It’s a familiar format for a sports film – where we start in the present and cut to flashbacks. But Selvaraj gets a bit carried away while handling all the exposition about Kittan’s journey, and all the obstacles he’s had to face as a Dalit boy emerging from a hamlet in Tamil Nadu. So, as much as he tries to visually distinguish the present (at the Asian Games) by turning them into a black-and-white track, I did get lost a couple of times, as we dove into a flashback within a flashback. For example: when Kittan’s father, Velusamy (played by the dependable Sethupathy) – recounts the violent gang wars between Pandiyaraja (Ameer) and Kandasamy (Lal). Another, when Raani (Anupama Parmeshwaran) professes her love for Kittan, and Selvaraj has to tell the audience about the time when he rescued her after a snakebite, when they were both in their adolescence.

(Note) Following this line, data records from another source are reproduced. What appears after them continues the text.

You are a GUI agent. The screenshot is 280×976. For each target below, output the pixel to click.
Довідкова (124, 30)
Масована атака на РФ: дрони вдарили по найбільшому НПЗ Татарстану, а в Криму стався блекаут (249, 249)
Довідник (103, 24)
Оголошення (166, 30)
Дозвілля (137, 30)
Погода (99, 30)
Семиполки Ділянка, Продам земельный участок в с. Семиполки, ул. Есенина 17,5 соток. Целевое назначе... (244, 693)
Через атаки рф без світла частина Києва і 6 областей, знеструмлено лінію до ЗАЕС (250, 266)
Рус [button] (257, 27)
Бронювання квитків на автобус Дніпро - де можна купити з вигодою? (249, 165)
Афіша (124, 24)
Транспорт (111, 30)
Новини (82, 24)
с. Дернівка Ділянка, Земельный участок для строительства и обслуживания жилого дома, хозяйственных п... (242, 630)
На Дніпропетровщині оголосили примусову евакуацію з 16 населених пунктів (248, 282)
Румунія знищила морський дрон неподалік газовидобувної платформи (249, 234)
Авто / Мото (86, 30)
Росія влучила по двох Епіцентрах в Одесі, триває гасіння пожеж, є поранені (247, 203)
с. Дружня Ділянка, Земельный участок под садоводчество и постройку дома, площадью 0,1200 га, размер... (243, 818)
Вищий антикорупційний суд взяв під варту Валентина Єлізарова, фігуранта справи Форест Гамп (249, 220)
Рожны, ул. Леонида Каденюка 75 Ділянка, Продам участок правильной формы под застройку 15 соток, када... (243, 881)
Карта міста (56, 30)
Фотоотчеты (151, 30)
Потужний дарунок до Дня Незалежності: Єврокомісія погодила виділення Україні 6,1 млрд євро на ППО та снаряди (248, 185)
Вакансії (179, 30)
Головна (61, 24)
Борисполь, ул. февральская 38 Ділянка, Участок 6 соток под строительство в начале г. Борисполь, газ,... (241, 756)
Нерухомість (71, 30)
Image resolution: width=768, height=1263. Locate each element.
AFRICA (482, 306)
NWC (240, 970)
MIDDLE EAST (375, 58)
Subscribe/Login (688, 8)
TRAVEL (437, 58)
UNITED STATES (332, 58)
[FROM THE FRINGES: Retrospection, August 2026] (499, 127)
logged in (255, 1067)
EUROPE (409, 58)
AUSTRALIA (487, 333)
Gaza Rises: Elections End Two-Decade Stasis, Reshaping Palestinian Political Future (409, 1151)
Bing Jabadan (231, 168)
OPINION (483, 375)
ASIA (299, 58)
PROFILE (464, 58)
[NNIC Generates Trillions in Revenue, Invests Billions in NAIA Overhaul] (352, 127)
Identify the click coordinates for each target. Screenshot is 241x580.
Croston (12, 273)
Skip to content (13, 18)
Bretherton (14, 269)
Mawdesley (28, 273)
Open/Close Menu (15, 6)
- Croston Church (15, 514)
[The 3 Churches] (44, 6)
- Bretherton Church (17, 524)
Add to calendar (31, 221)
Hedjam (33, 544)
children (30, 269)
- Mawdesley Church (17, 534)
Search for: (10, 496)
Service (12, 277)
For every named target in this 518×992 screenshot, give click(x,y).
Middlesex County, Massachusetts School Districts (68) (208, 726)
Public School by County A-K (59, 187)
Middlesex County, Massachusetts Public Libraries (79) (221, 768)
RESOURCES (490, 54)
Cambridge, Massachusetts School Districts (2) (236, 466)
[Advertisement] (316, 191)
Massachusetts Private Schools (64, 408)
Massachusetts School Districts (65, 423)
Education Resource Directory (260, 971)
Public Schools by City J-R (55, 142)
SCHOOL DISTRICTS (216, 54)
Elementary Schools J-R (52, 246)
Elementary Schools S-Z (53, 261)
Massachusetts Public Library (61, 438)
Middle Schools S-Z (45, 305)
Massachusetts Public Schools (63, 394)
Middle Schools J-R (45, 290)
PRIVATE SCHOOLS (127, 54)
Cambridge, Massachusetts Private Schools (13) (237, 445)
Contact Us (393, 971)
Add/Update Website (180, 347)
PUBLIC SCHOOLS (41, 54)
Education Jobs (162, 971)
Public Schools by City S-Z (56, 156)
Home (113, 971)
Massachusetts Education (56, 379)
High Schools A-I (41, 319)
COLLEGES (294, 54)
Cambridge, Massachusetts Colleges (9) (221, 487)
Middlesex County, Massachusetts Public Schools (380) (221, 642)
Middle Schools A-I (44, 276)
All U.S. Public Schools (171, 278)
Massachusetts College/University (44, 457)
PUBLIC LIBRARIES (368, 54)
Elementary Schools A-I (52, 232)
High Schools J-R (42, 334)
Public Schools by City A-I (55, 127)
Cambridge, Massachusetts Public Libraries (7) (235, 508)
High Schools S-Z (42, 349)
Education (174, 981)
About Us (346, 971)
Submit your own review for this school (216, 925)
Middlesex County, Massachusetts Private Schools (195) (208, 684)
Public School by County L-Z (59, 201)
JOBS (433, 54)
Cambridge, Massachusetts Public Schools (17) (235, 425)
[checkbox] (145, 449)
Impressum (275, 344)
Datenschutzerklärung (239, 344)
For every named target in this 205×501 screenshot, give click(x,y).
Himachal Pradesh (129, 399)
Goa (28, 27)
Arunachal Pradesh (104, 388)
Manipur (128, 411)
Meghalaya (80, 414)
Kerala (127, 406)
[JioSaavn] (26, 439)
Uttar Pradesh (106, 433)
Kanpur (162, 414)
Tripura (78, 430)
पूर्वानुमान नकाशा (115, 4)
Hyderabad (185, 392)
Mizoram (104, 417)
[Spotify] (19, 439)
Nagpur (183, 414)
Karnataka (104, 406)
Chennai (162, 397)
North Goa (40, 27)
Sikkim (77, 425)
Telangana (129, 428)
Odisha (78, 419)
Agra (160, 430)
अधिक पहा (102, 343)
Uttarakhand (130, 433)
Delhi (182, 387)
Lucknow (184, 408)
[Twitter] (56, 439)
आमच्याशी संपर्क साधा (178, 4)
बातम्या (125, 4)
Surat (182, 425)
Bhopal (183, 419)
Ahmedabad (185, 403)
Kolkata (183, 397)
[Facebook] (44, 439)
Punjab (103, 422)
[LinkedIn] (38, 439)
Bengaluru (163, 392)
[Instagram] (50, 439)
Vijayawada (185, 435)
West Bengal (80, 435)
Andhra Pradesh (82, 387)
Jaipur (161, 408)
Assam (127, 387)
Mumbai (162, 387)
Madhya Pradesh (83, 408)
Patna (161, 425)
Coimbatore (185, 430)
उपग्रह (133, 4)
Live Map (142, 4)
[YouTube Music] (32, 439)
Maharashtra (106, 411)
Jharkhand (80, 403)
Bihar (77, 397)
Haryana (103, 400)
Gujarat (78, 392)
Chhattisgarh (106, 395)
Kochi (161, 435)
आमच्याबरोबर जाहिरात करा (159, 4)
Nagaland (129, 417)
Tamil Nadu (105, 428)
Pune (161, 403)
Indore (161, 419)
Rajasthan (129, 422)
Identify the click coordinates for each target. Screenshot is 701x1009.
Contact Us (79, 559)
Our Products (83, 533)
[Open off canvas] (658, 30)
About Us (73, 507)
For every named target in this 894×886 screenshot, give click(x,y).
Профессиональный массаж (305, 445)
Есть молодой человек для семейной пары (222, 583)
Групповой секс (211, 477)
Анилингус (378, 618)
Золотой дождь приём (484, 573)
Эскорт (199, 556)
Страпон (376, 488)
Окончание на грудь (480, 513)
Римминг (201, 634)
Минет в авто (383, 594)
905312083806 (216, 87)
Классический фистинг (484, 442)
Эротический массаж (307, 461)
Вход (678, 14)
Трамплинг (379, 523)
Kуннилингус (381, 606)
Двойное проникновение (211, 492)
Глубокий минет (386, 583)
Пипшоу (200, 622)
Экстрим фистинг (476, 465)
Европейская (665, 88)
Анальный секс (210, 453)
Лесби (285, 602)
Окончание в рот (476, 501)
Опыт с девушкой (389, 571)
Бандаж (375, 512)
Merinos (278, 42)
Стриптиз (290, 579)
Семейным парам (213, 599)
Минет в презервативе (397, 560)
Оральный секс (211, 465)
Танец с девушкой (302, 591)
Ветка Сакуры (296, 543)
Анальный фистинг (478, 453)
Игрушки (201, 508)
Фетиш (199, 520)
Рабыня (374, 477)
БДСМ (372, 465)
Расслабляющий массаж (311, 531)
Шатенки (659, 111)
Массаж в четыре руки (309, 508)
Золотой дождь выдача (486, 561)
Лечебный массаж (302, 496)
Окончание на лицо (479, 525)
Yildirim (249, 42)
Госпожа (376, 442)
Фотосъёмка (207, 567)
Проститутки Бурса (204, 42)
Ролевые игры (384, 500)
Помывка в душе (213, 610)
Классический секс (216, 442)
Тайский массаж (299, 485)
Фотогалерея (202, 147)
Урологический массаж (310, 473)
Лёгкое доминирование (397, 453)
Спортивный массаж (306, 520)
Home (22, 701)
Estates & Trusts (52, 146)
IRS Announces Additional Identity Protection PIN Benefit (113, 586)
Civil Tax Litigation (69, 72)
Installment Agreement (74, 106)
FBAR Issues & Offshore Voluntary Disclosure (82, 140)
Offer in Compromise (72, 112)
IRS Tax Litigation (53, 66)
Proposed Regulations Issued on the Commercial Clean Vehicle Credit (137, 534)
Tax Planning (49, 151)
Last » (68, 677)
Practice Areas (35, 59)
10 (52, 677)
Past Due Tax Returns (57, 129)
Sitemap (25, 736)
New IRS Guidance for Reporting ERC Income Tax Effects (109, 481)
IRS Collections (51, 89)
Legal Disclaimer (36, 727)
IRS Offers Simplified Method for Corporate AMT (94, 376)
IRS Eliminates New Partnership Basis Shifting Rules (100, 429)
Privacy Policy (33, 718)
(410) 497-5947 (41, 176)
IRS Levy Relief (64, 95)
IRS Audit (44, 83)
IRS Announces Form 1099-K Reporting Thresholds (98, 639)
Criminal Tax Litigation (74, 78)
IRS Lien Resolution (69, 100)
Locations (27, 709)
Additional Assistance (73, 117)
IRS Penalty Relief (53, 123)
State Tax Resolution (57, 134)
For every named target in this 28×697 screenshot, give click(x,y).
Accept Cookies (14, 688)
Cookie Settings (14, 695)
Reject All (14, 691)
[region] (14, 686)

A still from 'Bison Kaalamaadan'.
Sports biopics have usually addressed class as an issue. It’s not surprising that Selvaraj openly discusses caste as a reason for an athlete’s inclusion in a line-up. But there are some neat touches here – Selvaraj doesn’t exempt implicating a section of Dalit people who are practising their own form of casteism.
At first, Kittan won’t be allowed into his own village team because of a past conflict between his father and the captain of the village team. This inter-generational conflict also spills over to the romance between Kittan and Raani (who is the sister of the captain). The two political leaders in the village – Pandiyaraja and Kandasamy — are both vital figures in Kittan’s rise as a Kabaddi player. Kandasamy offers him a position in his club’s team, after seeing outperform all other players with a fractured hand, meanwhile Pandiyaraja prevents Raani’s marriage against her wishes.
In a solid later scene, Ameer’s Pandiyaraja talks about how a section of Dalit people would start acting like their oppressors if they found someone beneath them in a social hierarchy. “Most of them seem to have forgotten why I picked up arms in the first place,” he tells a subordinate in one scene.

A still from 'Bison Kaalamaadan'.
Bison Kaalamaadan follows most of the beats of a sports drama, where we begin in Kittan’s school days, where a PT teacher senses his physical potential and sticks by him. The ups and downs of any potential superstar coming from limited means, how a literal village comes together to help a boy when they sense he’s got a chance to demolish the social compartment the rest of them are sentenced to commute in. Violence as a way of assertion remains a prime Selvaraj technique. The violence while grisly, is never glorified. There’s an air of inevitability about it – given the clashing social structures. The sheer amount of violence Kittan has to overcome to even be in the periphery of conversation for the national side, is presumably the focus of Selvaraj’s narrative.
Nagraj Manjule’s Jhund tackled something similar in its second half, when a player has to overcome the bureaucracy of getting a passport to showcase their skill on an international platform, thereby growing beyond their ‘predetermined’ social identity. Selvaraj glazes over these pressing obstacles, but it’s also hard to deny that he can see the poetry in a Dalit man’s emancipation coming through a series of swift touches.